Of course Garrus was scouted by the Spectre program. And honestly, if his dad hadn't stepped in, I think Garrus would have become a Spectre, no problem. Especially for a turian, he's cut from precisely the cloth the Spectres would be looking for: extremely skilled, extremely capable, and--most importantly--he's a turian not just able but willing to work outside the chains of command that turians are taught from birth to revere and be loyal to above all else. This is the reason Pallin is leery about Spectres: he's a good turian. Good turians follow straight lines; they don't carve out their own paths.
Garrus's dad's not dumb, and he's not cruel, and he, too, rose to the top of the C-Sec hierarchy. He took one look at his kid, I think, and said, "I love my child, but I'd say it's a 50-50 chance he ends up a shooting-first-asking-questions-later Spectre like Saren Arterius, and I don't want to see that happen." Yeah, he uses his parental influence to try and jam square-peg-Garrus into round-hole-C-Sec and Garrus resents him for it, but there's no way he did it just to stop his son from getting his way or because he doesn't like Spectres. I expect Vakarian Sr. had to clean up more post-Spectre-interference messes than we can possibly imagine. But we also know he and Alec Ryder were pals later.

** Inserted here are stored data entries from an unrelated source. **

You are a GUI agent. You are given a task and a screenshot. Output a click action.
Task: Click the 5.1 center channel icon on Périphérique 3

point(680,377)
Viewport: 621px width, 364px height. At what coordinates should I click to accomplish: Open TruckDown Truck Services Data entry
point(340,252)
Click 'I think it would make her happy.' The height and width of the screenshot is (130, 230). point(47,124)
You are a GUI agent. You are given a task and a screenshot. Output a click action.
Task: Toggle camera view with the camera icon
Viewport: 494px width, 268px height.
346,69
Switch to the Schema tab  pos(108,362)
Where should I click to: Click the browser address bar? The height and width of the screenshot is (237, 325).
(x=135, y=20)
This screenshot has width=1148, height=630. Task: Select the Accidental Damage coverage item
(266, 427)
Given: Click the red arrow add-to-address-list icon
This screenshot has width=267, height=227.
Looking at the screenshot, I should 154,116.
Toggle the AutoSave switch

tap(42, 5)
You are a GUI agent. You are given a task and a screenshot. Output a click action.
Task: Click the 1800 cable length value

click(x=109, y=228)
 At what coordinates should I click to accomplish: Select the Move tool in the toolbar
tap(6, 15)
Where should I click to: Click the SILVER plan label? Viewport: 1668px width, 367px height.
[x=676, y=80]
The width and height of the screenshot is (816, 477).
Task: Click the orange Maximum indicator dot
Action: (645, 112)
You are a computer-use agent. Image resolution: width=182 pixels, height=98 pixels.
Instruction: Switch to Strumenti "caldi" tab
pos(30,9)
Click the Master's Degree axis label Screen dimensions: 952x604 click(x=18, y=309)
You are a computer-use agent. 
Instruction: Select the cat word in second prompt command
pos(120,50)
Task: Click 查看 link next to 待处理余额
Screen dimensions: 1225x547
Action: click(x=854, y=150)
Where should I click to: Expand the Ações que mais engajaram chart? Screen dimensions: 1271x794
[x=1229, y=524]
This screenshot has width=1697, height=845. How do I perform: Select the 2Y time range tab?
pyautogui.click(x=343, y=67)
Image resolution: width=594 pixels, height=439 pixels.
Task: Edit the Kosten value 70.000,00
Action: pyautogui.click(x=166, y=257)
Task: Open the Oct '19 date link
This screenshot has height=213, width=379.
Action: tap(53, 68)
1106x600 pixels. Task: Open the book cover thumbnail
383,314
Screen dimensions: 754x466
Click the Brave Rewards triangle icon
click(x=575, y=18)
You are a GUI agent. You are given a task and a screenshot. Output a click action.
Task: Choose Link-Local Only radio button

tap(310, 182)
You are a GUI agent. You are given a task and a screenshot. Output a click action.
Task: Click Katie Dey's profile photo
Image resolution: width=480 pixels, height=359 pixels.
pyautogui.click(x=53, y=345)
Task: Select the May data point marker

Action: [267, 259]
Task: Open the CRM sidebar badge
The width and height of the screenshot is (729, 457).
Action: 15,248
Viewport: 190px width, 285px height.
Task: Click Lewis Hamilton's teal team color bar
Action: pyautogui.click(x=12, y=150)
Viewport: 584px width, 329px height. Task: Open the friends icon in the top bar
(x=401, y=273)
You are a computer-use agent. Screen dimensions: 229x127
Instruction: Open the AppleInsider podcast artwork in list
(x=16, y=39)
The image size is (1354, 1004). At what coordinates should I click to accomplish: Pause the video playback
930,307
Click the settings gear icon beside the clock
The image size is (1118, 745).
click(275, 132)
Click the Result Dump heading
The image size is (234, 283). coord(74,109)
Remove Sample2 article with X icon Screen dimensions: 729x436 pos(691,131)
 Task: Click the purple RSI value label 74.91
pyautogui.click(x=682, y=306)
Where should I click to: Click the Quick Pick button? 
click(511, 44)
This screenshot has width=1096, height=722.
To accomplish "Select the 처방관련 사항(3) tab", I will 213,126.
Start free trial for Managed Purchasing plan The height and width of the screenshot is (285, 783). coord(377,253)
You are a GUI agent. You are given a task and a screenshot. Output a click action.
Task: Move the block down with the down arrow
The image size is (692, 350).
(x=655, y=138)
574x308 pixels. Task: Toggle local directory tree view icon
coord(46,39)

So the importance of what Garrus learns from a Paragon Spectre Shepard is this: You can't just do what you want and claim the ends always justify the means. That's what Saren does. Over and over again. Garrus's code and his idealism and his sense of justice and his ability to work alone should make him a great Spectre, actually, but he needs Paragon Spectre Shepard's actions to show him the lesson he tells her he's learned during ME1: "If the people I'm sworn to protect can't trust me... well, then I don't deserve to be the one protecting them." (And the seed of Archangel was planted.) I think for the first time he realizes that even though he believes his sense of justice to be correct, it doesn't matter for shit if he can't show others why that's so. And that's where the trust comes in. (Also, ow, the extra level of importance this gives their exchange where she tells him she trusts him and he tells her she's about the only friend he has left is... a lot. Cool, cool. I'm totally fine. Nothing to see here.)
When Shepard asks him what happened on Omega, he replies, "My feelings got in the way of my better judgement." Something tells me that this never happens to "good" turians, which just makes the line so much more devastating. And although the lesson some might take away from this is "feelings bad; no feelings ever," the "grey" that Garrus has to learn to deal with is precisely the grey of recognizing feelings, validating them even, but not acting on them until they've been examined. (Which is why my Shepard stands between him and Sidonis; she doesn't give a shit about Sidonis. But Garrus has refused to process his own feelings of failure and self-loathing, so they have to take the therapy session to the Citadel and deal with it there.)
Ahh yes. The mountain range of character analysis.